Step 5 — A defensive runtime guard
In your client-side HTTP client, add one line that throws if any header value ever starts with `hb_live_` or `hb_test_`:
```ts
function assertNoOrgApiKey(headers: Record<string, string>) {
for (const v of Object.values(headers)) {
if (typeof v === 'string' && (v.startsWith('hb_live_') || v.startsWith('hb_test_'))) {
throw new Error('Refusing to send a HyperBabel org API key from a client app');
}
}
}
```
Now even an accidental future commit can't leak the key.
What customer JWTs can — and cannot — do
A customer JWT can call every SDK-facing endpoint — `/chat`, `/unitedchat`, `/video`, `/translate`, `/rtm`, `/presence`, `/push`, `/storage`, `/users` — exactly as the org API key could. It cannot reach `/admin`, `/billing`, or `/auth/api-keys`. So even a leaked customer JWT can't create new keys, read invoices, or change org-level settings.
Refresh, revoke, observe
Not using Firebase?

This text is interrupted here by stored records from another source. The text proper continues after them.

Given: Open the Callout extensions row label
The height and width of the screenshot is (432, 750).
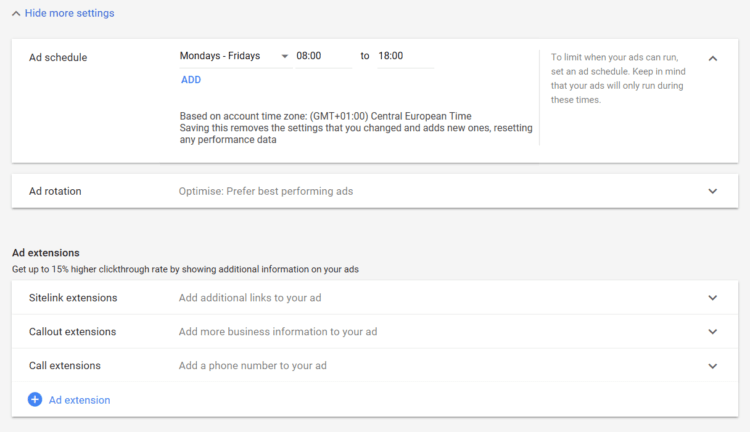Looking at the screenshot, I should click(72, 332).
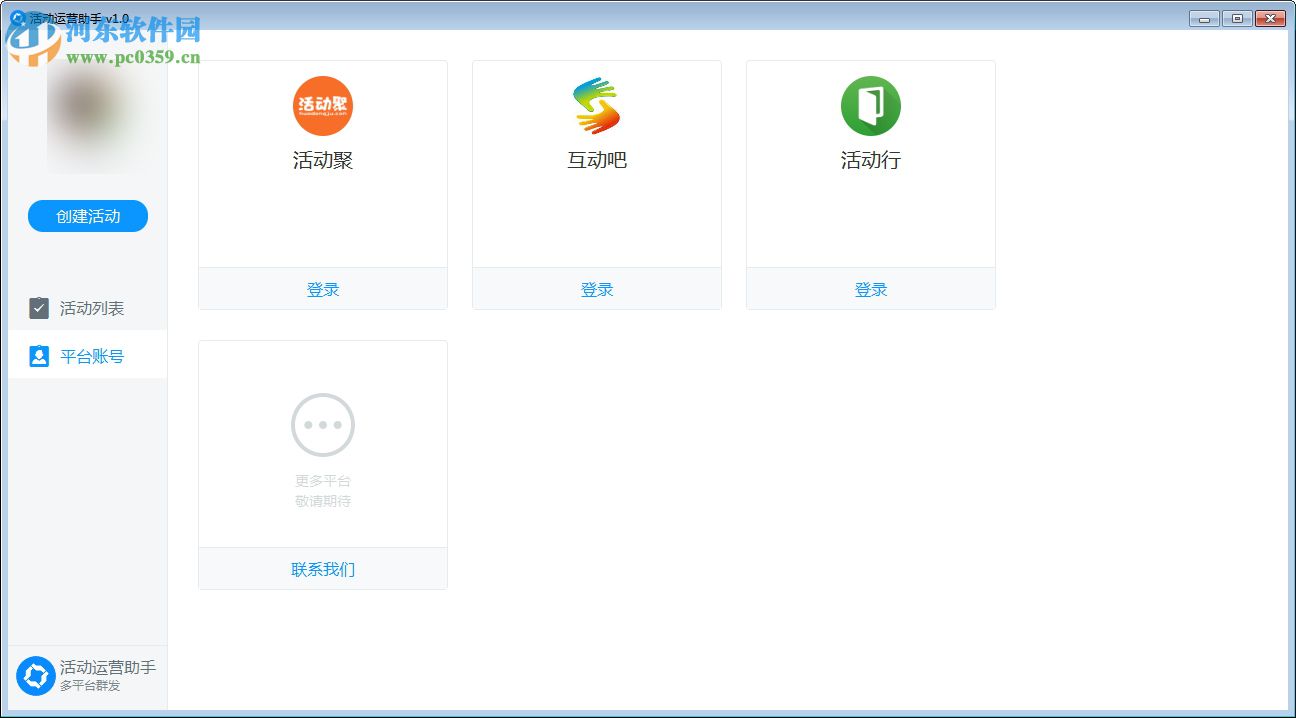Click the 活动行 label text
Image resolution: width=1296 pixels, height=718 pixels.
(870, 160)
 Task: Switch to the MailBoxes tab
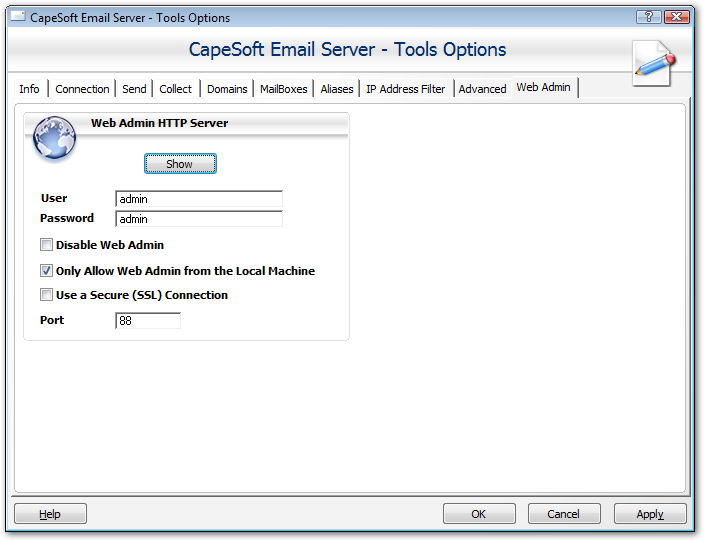283,89
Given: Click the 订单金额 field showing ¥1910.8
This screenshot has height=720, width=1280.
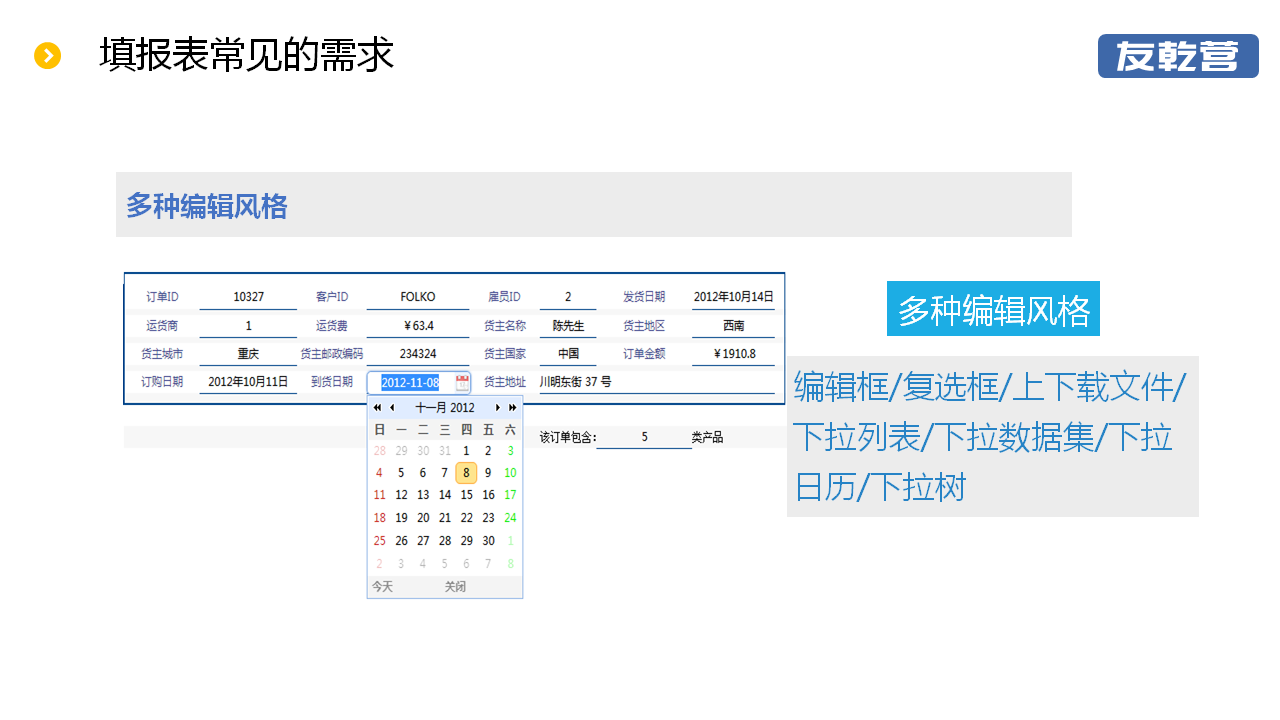Looking at the screenshot, I should click(734, 354).
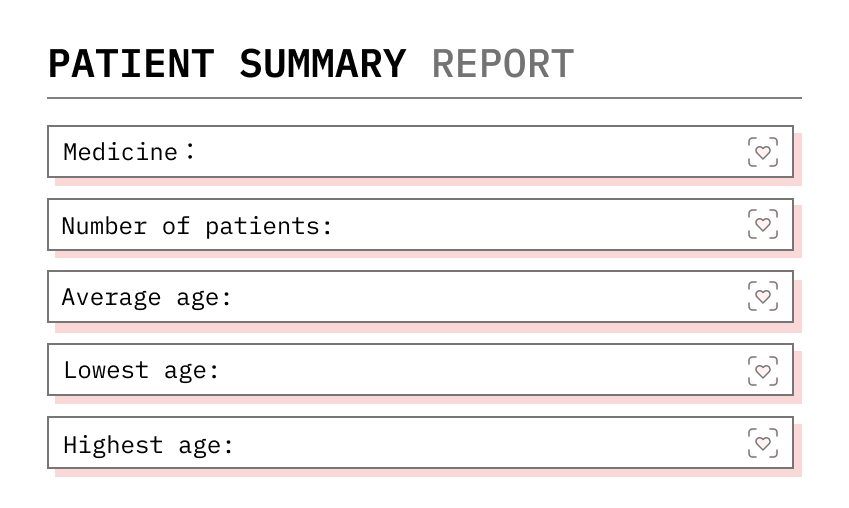Click the bold "PATIENT SUMMARY" heading
This screenshot has height=508, width=849.
pos(227,64)
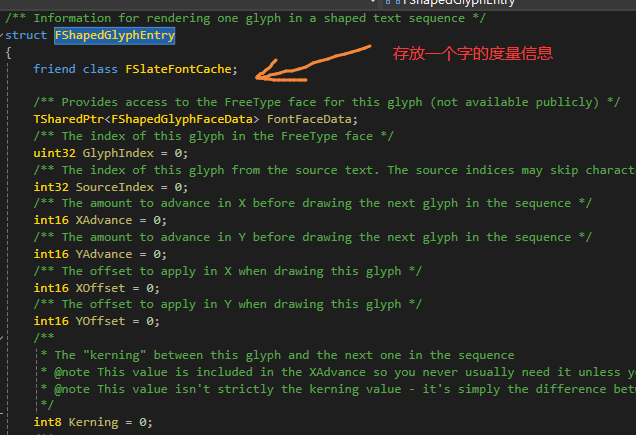Place cursor on SourceIndex variable
The height and width of the screenshot is (435, 636).
click(115, 187)
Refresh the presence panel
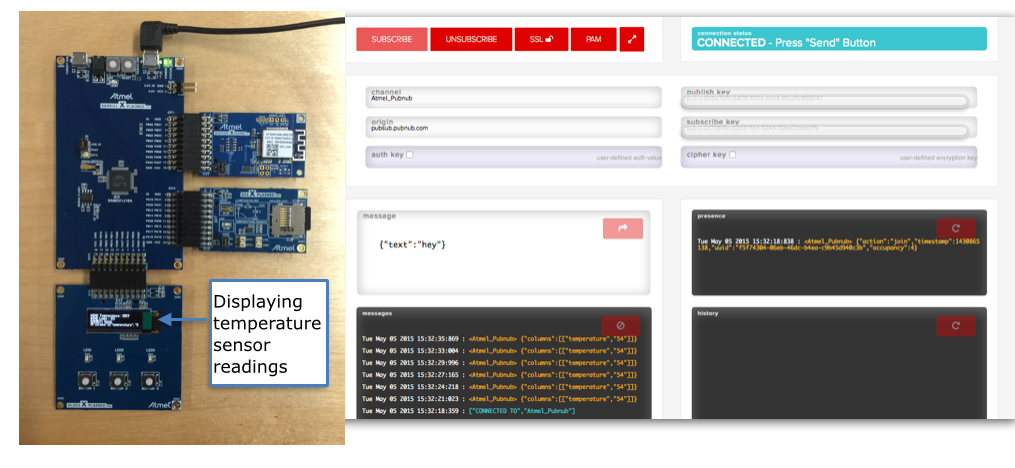 (955, 229)
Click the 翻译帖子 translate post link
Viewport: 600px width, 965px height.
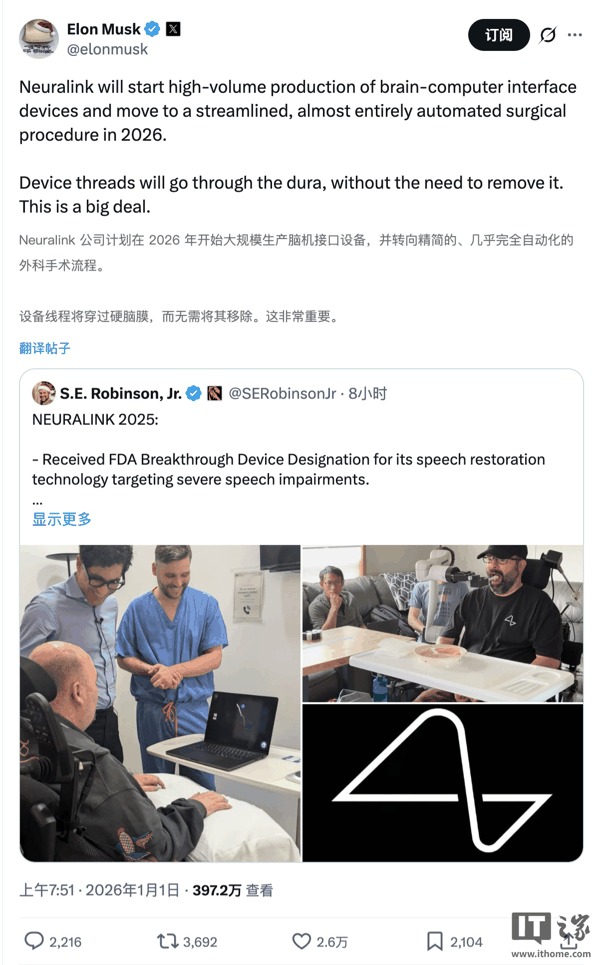tap(44, 348)
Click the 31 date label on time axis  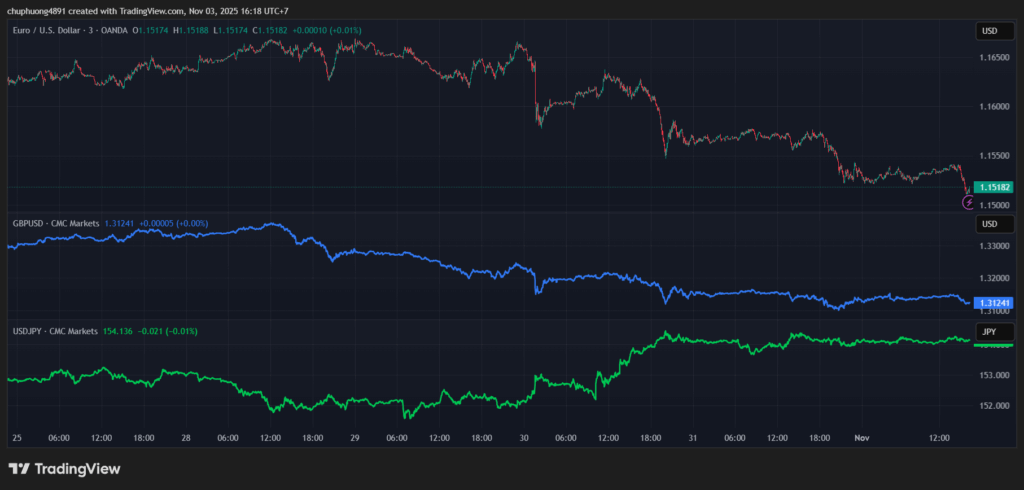click(x=692, y=438)
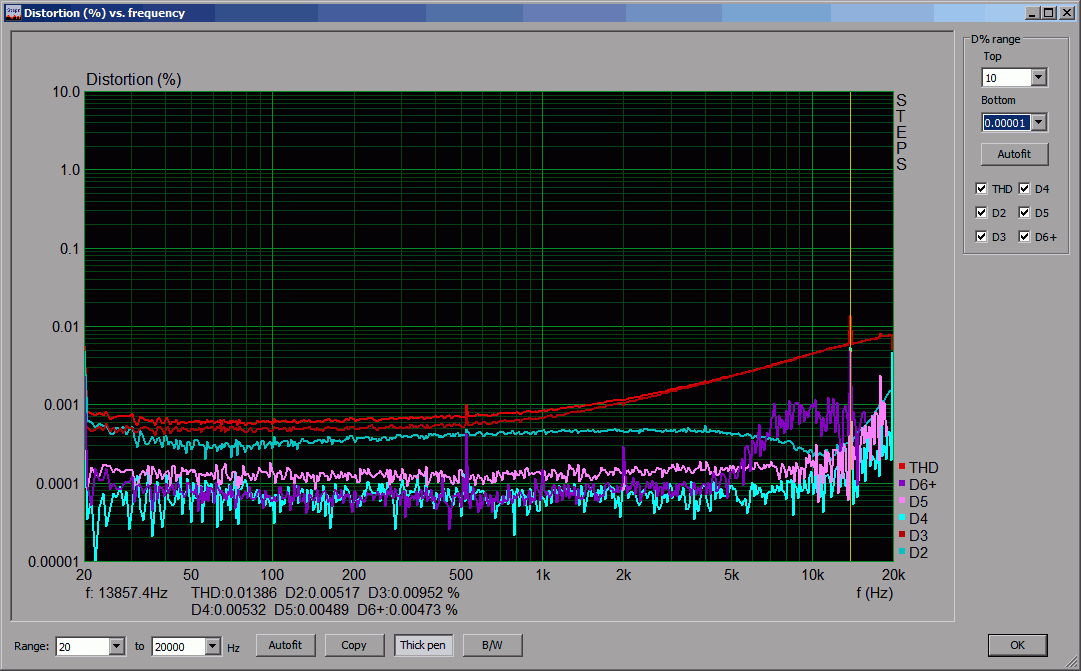This screenshot has height=671, width=1081.
Task: Toggle the Thick pen button
Action: tap(422, 645)
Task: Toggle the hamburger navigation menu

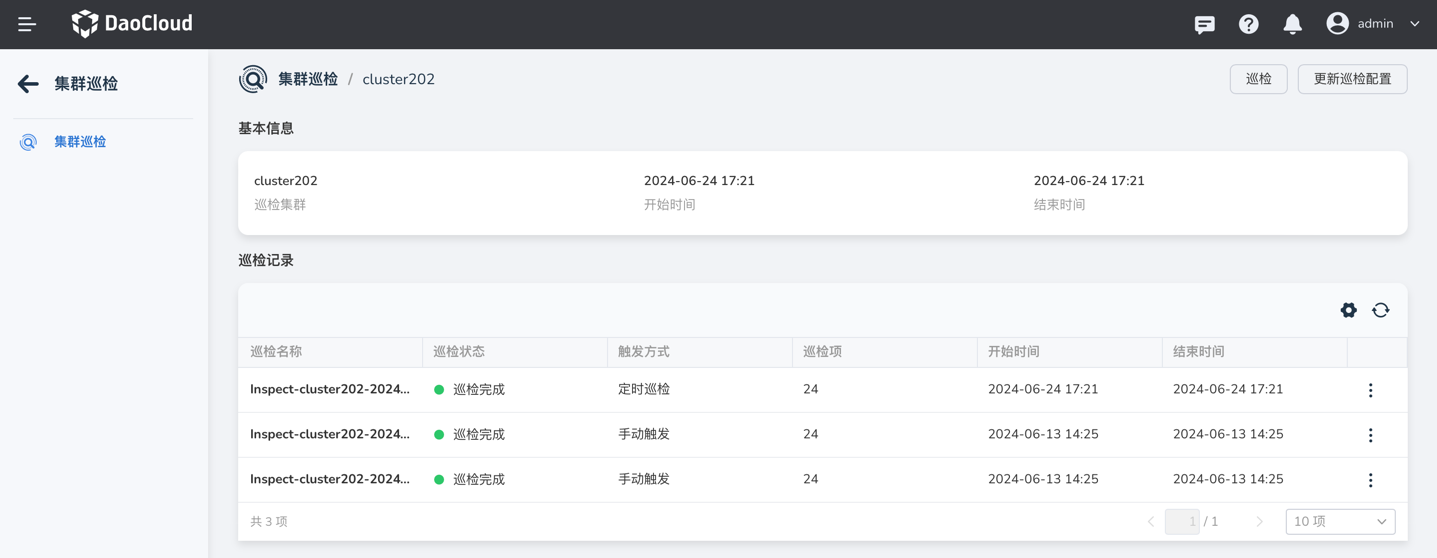Action: [27, 24]
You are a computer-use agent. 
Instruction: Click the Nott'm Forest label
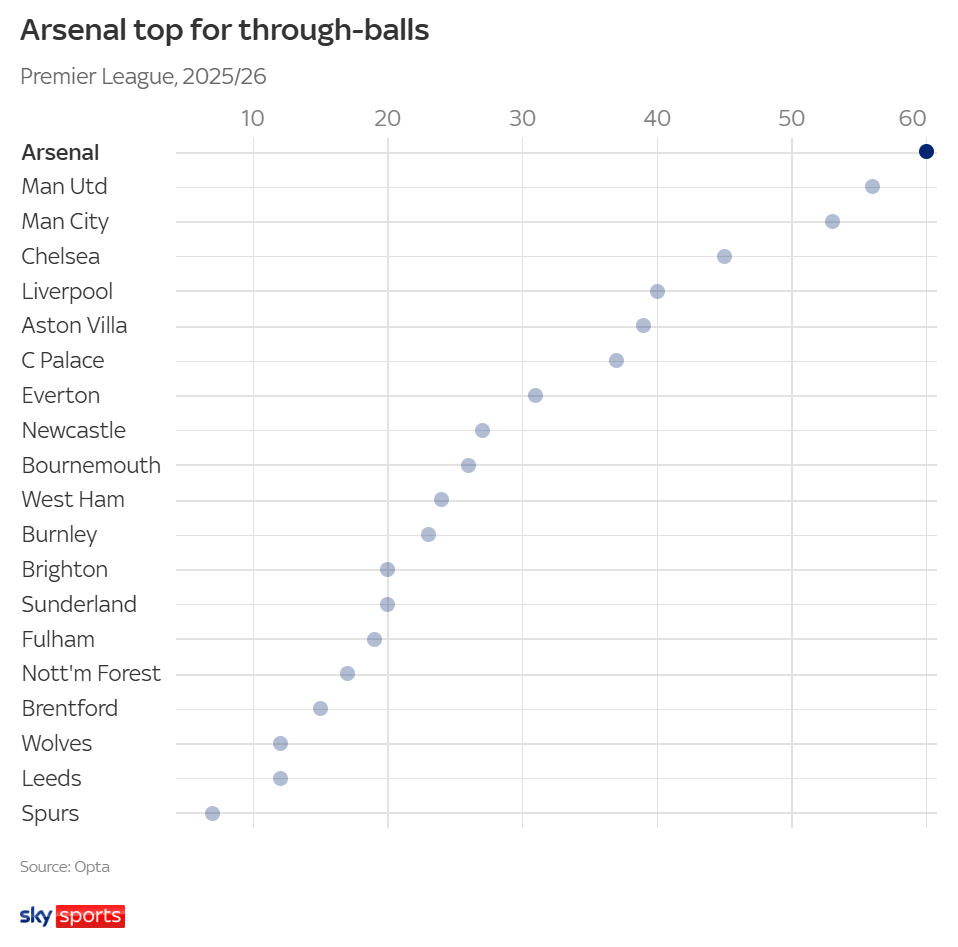tap(91, 673)
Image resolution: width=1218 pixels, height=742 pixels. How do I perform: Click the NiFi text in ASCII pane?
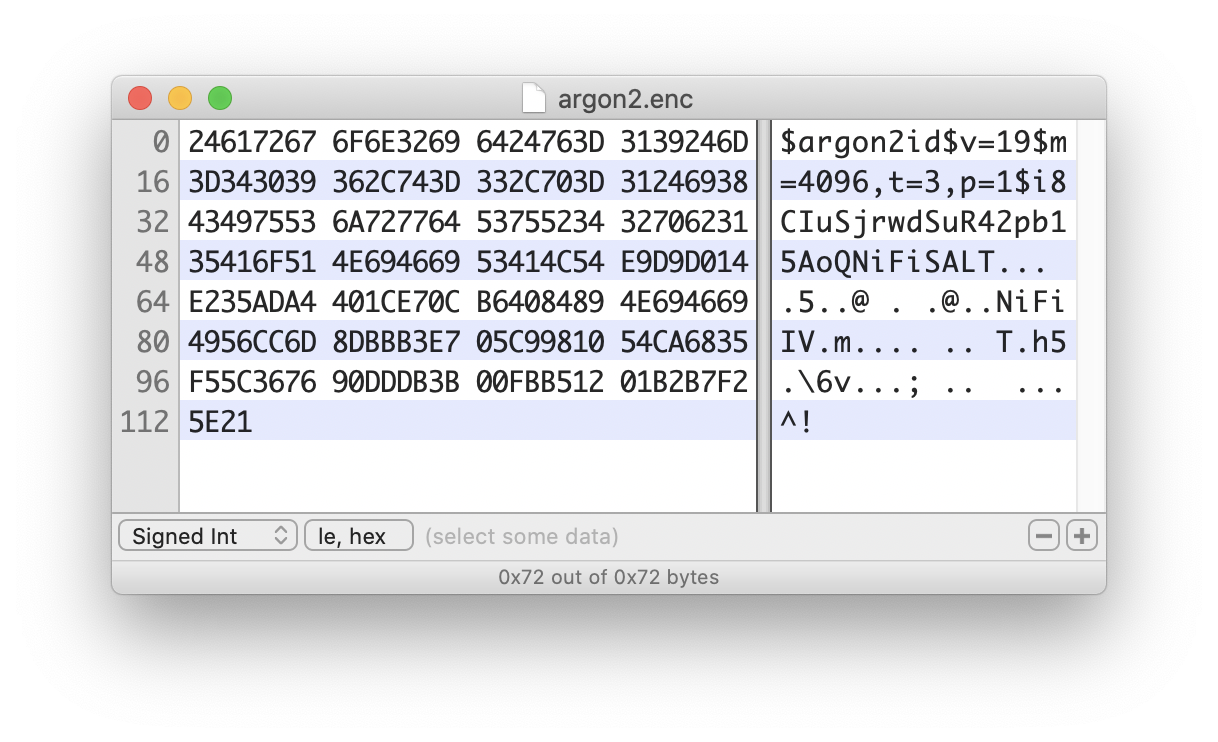[x=1030, y=301]
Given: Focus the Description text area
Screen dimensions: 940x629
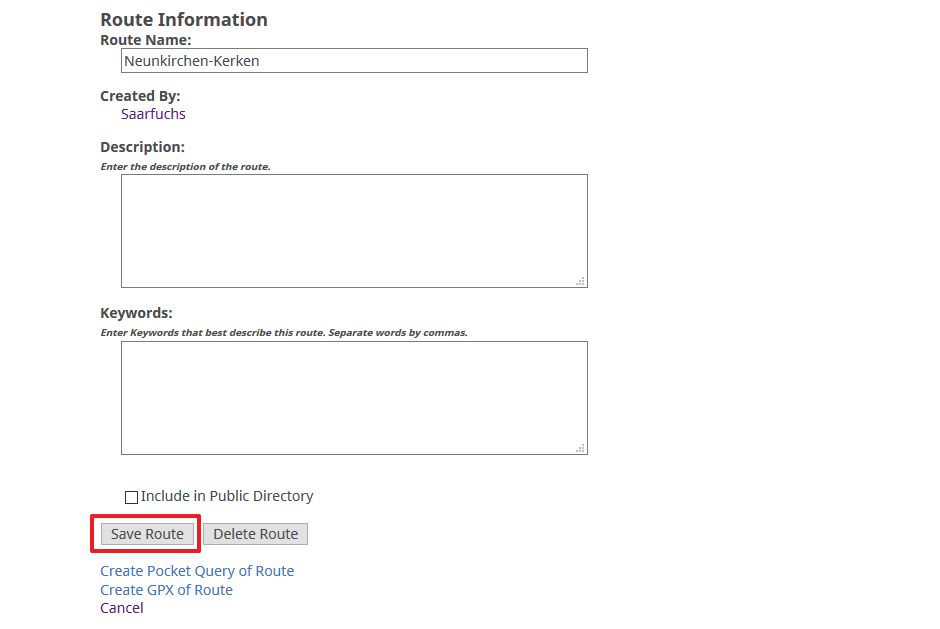Looking at the screenshot, I should click(354, 231).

The backend-exchange pattern
If your users sign in via Auth0, Cognito, Supabase Auth, or your own email/password system, the Firebase shortcut doesn't apply — but the same Customer Auth feature still works through a small server-to-server exchange:
```ts
// Your backend (Worker / Lambda / Express) — org API key stays server-side
async function mintCustomerJwt(externalUserId: string, displayName?: string) {
const r = await fetch('https://api.hyperbabel.com/api/v1/customer/issue-token', {
method: 'POST',
headers: {
Authorization: `Bearer ${process.env.HYPERBABEL_API_KEY!}`, // hb_live_…
'Content-Type': 'application/json',
},
body: JSON.stringify({
external_user_id: externalUserId,
display_name: displayName ?? null,
preferred_lang_cd: 'en',
}),
});
if (!r.ok) throw new Error('Token issue failed');
return r.json(); // { access_token, refresh_token, expires_at, ... }
}
```
Authenticate the user with your auth provider on the server first, then call `/customer/issue-token`. Return the response straight to the client — refresh, revoke, and the runtime guard all work the same as in the Firebase flow.